24 September 2019Share
At a recent meeting of the Victorian Chapter of the Australian Academy of Liturgy in Melbourne, ACU PhD candidate Michael Wallace from Dunedin, New Zealand, offered a presentation drawing on elements of his enlightening thesis on Inculturation of the Liturgical Year in the New Zealand context. In his address Michael focused on the opportunities for inculturation provided by the Festival of Matariki.
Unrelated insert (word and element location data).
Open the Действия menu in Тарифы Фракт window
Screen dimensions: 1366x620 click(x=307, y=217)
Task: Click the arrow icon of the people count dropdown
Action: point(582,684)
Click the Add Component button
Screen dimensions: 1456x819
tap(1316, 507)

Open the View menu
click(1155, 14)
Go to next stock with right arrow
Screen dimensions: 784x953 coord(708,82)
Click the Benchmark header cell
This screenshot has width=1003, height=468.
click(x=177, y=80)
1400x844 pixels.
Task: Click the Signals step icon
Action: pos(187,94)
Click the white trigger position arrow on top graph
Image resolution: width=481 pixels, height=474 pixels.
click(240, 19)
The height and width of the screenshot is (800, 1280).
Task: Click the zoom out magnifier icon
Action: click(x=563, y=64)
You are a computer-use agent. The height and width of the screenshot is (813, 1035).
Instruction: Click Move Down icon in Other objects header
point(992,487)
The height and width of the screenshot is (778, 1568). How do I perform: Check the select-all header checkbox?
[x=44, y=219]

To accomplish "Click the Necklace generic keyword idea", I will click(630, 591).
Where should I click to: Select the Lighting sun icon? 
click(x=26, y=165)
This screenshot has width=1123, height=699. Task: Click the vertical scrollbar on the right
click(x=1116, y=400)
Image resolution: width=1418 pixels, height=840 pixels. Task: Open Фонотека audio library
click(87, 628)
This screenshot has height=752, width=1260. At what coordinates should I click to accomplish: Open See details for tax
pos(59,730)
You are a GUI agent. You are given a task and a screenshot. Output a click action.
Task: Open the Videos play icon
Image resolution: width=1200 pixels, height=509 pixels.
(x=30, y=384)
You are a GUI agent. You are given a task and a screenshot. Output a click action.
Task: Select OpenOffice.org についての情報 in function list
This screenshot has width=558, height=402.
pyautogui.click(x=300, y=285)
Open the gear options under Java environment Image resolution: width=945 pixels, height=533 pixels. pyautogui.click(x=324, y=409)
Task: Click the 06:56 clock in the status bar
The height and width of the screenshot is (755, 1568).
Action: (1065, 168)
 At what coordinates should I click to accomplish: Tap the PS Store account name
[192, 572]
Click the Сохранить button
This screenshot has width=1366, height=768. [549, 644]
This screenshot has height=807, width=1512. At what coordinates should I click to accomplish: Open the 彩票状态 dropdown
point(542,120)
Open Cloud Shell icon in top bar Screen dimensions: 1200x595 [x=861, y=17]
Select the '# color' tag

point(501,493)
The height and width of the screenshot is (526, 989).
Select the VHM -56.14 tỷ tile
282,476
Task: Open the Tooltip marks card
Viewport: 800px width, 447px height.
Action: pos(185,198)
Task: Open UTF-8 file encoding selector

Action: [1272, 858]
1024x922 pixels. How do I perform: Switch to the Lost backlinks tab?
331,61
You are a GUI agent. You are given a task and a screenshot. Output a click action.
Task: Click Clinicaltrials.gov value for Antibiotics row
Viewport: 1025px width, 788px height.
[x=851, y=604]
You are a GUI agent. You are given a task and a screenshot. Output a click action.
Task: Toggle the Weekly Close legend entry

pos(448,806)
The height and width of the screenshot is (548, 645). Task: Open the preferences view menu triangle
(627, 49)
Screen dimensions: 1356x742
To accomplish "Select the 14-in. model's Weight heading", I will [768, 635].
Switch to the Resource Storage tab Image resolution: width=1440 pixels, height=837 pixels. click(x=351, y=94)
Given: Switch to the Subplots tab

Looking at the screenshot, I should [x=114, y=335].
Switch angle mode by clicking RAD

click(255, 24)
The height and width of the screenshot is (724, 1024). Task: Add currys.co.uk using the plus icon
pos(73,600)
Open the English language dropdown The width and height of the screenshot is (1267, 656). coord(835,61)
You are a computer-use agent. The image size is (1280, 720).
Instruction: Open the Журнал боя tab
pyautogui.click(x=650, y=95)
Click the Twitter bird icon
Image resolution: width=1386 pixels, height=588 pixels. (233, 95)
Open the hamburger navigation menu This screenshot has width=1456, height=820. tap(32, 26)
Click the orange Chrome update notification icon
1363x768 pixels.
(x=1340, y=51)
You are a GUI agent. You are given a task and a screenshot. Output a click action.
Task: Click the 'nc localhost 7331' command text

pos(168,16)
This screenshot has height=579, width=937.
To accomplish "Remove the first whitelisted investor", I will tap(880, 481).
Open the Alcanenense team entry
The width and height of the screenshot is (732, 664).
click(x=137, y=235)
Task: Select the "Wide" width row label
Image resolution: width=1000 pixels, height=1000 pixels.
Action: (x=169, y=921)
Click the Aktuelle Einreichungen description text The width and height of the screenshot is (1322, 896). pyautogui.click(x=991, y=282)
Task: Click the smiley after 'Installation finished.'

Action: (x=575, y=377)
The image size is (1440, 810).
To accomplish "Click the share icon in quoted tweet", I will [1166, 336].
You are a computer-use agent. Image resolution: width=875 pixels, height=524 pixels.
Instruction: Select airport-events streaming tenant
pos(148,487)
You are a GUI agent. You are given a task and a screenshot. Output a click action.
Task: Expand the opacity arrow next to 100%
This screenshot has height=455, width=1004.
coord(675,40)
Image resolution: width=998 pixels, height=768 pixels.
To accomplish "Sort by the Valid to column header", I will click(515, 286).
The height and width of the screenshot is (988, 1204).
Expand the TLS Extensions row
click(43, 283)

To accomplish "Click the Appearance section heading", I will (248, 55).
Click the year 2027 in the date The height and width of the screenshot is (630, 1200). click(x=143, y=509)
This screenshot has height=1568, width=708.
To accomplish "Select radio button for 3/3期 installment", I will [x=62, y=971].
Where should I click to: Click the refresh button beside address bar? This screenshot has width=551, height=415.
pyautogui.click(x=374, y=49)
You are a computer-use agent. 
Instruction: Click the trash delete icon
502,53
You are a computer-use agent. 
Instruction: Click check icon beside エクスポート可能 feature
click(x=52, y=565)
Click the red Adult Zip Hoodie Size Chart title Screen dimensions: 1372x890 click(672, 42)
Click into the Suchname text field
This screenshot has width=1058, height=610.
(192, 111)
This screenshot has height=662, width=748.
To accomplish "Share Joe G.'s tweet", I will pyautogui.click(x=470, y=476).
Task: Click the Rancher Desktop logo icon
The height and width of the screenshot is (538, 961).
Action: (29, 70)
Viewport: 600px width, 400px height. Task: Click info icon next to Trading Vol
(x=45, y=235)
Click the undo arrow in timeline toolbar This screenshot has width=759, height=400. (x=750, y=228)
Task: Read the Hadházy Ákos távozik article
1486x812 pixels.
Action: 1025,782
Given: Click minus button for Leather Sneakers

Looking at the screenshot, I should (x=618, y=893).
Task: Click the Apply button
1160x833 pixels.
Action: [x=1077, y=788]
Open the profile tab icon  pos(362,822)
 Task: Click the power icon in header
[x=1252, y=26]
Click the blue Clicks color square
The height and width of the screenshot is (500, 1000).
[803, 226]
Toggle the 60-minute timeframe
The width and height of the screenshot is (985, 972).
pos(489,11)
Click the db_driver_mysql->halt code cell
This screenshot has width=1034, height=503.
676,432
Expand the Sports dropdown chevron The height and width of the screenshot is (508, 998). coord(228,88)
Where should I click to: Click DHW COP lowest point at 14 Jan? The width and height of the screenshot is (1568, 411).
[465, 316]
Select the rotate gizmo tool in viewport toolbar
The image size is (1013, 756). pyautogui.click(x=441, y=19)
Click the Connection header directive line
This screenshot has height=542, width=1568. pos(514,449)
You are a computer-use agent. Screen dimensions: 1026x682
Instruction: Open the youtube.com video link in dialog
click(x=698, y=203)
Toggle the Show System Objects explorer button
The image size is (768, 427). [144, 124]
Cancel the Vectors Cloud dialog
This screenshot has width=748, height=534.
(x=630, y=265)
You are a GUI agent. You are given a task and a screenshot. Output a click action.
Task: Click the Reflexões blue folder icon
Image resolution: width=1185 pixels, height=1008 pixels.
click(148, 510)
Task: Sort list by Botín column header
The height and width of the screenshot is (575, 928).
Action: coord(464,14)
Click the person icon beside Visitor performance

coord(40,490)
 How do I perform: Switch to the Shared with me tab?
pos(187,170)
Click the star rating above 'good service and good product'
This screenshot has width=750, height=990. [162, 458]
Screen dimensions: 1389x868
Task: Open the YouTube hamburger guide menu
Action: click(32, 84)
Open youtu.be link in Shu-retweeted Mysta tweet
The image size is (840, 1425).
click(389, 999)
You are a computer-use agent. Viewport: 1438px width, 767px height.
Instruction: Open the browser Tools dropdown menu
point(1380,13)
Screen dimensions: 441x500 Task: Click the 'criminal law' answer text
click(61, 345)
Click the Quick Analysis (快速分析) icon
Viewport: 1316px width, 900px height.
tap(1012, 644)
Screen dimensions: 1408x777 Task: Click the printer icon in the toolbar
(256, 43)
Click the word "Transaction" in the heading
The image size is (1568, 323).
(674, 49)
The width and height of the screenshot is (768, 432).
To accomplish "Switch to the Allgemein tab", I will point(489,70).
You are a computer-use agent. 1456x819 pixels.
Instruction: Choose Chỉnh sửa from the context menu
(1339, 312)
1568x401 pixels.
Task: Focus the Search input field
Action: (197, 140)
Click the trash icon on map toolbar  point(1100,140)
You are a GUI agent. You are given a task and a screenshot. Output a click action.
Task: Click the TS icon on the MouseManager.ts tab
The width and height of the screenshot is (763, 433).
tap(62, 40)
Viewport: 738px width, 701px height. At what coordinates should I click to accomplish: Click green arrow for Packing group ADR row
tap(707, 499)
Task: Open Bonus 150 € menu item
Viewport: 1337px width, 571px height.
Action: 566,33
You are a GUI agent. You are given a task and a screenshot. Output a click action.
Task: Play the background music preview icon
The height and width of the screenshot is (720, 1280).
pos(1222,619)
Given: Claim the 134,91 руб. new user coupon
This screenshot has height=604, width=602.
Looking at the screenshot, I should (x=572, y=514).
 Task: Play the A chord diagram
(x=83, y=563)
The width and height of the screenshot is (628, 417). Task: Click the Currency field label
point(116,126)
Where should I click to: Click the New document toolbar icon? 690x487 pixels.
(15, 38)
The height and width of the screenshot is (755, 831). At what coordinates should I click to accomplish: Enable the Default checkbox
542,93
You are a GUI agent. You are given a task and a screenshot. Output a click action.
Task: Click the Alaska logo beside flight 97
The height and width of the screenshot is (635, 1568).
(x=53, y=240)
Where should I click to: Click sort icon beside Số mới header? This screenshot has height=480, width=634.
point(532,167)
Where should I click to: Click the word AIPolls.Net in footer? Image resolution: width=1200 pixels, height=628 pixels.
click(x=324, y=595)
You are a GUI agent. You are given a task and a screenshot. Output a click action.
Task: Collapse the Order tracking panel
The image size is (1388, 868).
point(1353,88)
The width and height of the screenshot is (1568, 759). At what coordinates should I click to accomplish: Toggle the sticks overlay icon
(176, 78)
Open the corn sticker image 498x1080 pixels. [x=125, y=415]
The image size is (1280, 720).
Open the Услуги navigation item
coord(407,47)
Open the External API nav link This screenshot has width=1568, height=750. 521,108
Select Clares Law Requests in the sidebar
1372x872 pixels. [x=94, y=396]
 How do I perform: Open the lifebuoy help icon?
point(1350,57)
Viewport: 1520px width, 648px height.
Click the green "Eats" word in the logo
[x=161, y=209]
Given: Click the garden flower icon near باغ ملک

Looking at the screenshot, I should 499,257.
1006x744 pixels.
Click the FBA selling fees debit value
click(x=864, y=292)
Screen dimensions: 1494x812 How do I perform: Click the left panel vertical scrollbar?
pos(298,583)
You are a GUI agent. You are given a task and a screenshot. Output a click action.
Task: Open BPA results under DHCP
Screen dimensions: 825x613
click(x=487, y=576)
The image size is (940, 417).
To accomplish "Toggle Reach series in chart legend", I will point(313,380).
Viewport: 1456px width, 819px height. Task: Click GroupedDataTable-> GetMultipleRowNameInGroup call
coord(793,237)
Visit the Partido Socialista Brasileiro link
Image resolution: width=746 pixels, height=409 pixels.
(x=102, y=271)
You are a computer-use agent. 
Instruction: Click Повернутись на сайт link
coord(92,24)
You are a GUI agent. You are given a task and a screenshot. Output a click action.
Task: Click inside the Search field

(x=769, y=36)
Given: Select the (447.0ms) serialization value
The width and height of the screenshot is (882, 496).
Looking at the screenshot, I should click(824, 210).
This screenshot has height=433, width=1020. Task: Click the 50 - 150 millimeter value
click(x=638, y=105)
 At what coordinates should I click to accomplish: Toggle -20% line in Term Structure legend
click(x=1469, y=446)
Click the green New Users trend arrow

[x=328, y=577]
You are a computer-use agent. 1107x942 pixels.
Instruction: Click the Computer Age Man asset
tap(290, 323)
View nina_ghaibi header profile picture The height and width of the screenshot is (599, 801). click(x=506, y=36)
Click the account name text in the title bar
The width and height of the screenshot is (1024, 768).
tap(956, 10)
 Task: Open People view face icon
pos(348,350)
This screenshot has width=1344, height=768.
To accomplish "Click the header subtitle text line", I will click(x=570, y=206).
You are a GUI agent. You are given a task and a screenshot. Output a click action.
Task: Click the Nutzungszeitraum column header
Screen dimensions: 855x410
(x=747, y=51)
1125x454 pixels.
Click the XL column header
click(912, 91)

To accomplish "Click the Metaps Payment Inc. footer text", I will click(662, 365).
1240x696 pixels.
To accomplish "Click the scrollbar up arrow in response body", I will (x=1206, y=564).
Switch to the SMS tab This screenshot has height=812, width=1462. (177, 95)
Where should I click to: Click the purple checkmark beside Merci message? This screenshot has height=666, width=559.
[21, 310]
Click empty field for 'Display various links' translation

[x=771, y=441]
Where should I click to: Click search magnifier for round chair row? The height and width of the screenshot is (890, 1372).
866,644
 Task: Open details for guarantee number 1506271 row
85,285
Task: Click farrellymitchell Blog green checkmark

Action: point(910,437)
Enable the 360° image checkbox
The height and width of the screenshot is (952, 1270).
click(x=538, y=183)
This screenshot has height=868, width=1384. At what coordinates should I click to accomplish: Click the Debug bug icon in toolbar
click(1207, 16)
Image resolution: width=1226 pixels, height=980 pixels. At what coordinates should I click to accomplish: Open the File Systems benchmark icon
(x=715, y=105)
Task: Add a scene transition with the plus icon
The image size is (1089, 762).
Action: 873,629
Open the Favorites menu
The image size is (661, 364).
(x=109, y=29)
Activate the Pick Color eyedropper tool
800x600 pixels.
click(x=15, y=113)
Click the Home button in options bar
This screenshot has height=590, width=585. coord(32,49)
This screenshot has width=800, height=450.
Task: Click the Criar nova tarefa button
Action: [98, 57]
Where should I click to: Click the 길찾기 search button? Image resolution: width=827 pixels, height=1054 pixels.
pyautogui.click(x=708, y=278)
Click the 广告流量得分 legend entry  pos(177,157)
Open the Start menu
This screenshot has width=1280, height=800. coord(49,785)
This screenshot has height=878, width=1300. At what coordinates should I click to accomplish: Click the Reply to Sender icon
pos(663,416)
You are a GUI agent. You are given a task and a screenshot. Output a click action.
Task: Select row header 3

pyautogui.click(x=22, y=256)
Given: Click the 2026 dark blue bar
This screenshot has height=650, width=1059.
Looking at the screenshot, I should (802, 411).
“Matariki” is the Maori name for the constellation of stars known as “Pleiades” or “the Seven Sisters” and translated as “the eyes of the lord”. The Matariki festival celebrates the disappearance and reappearance of the constellation in June or July each year. For the Maori and Polynesian peoples, Matariki is a time of celebration when crops are harvested and other food collected; it is also a time to pray for the deceased. In recent years the re-emergence of Matariki has begun to provide a point of unity for all New Zealanders and presents a valuable prospect for liturgical inculturation.
One of the challenges for inculturating Matariki which Michael explored, is the need for the Churches of New Zealand to discern which of the many threads of this festival (mid-winter, family, the departed, creation to name but a few) can become a focus for Christian celebrations of Matariki. Among the options explored, were linking the feasts of the Nativity of John the Baptist or Corpus Christi with Matariki, and the potential relocation of All Souls day to incorporate some of the richness of Matariki. The Churches of Aotearoa New Zealand are just at the beginning of an inculturation journey as they discern a path forward for a clearly-focused Christian festival of Matariki and Michael’s research holds great promise to inform and guide this important work.